Wolfsburg. Klein, leicht und mächtig Dampf unter der Motorhaube. In der GTI-Version wird der Volkswagen Polo zu einem richtigen und noch dazu gut aussehenden Kracher. Mit knapp vier Metern Gesamtlänge gleicht der aktuelle Polo in den Abmessungen dem Ur-GTI, dem ersten Golf mit diesem Kürzel im Namen.

Auch der hob sich von seinen Serienbrüdern durch besondere Merkmale ab. Vor allem die karierten Polsterbezüge sind legendär. Und die gibt es noch immer. Im Golf. Aber mittlerweile ebenfalls im Polo. Dazu kommen rote Bremssättel, rote Zierstreifen und Doppelauspuff, Sportsitze sowie schwarzer Dachhimmel, ein unten abgeflachtes Lenkrad und die Alu-Pedale, alles eindeutige Hinweise, dass der Polo bereit ist, die GTI-Tradition in der Klasse unter dem Golf würdig zu vertreten.

Das Verhältnis von Gewicht und Leistung des Ur-GTI hat allerdings nicht mehr Bestand. Haben beim Golf einst 110 PS bei 810 Kilo Leergewicht ausgereicht, um Begeisterung auszulösen, so bringt der Power-Polo knapp 1,3 Tonnen auf die Waage. Andererseits verfügt er über üppige 192 Pferdestärken. Und die machen vom ersten Moment an Spaß. Das Doppelkupplungsgetriebe (1475 Euro Aufpreis) senkt zwar das maximale Drehmoment des 1,8-Liter-Benziners auf 250 Newtonmetern (Nm), mit dem manuellen Sechsgang-Getriebe sind es 320 Nm.

Doch Verzicht muss deshalb niemand üben. Die Leistung des Direkteinspritzers samt Turboaufladung steht bereits bei 1300 Umdrehungen zur Verfügung und bleibt dort bis 5400 Touren. Da braucht man das Gaspedal eigentlich nur zu streicheln und schon läuft man im normalen Stadtverkehr Gefahr, das Tempolimit zu missachten. In 6,7 Sekunden ist die Tempo-100-Marke erreicht (Werksangaben). Noch interessanter sind die 5,5 Sekunden von 80 auf 120 Kilometer pro Stunde.

So mancher Mittelklassewagen-Fahrer schaut etwas überrascht, wenn solch ein Kleinwagen scheinbar mühelos lossprintet.
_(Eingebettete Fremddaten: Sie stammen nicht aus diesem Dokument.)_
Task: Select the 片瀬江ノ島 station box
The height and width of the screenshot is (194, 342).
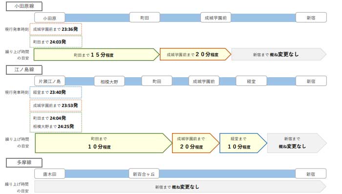Action: tap(49, 81)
Wenn es sein soll, bis Tempo 236. Entsprechend der üppigen Leistung ist die Bremsanlage ausgelegt. Geradezu bissig wird die Geschwindigkeit bei Bedarf reduziert. Das im Verhältnis zu den anderen Polo-Geschwistern um 15 Millimeter tiefer gelegte Sportfahrwerk sowie eine elektronischen Differenzialsperre (wirkt Untersteuern entgegen) sorgen für ein sportliches Fahrverhalten.

Kurvenreiche Landstraßen sind für und mit dem GTI-Polo eine wahre Freude. Noch etwas dynamischer wird es, wenn das „Sport Select Fahrwerk“ (285 Euro) mit an Bord ist. Dann lässt sich per Tastendruck der „Sport“ -Modus aktivieren: Dämpfer und die elektromechanische Lenkung straffen sich, das Gaspedal reagiert noch subtiler, der Klang des Motors wird dank eines sogenannten Soundaktors etwas ruppiger. Die Arbeitsgeräusche sind auch im Normalmodus nicht ganz zurückhaltend, aber immer noch im verträglichen Bereich. Beim Verbrauch muss man allerdings schon etwas die Augen zudrücken, beziehungsweise den sportlichen GTI-Charakter in den Vordergrund rücken.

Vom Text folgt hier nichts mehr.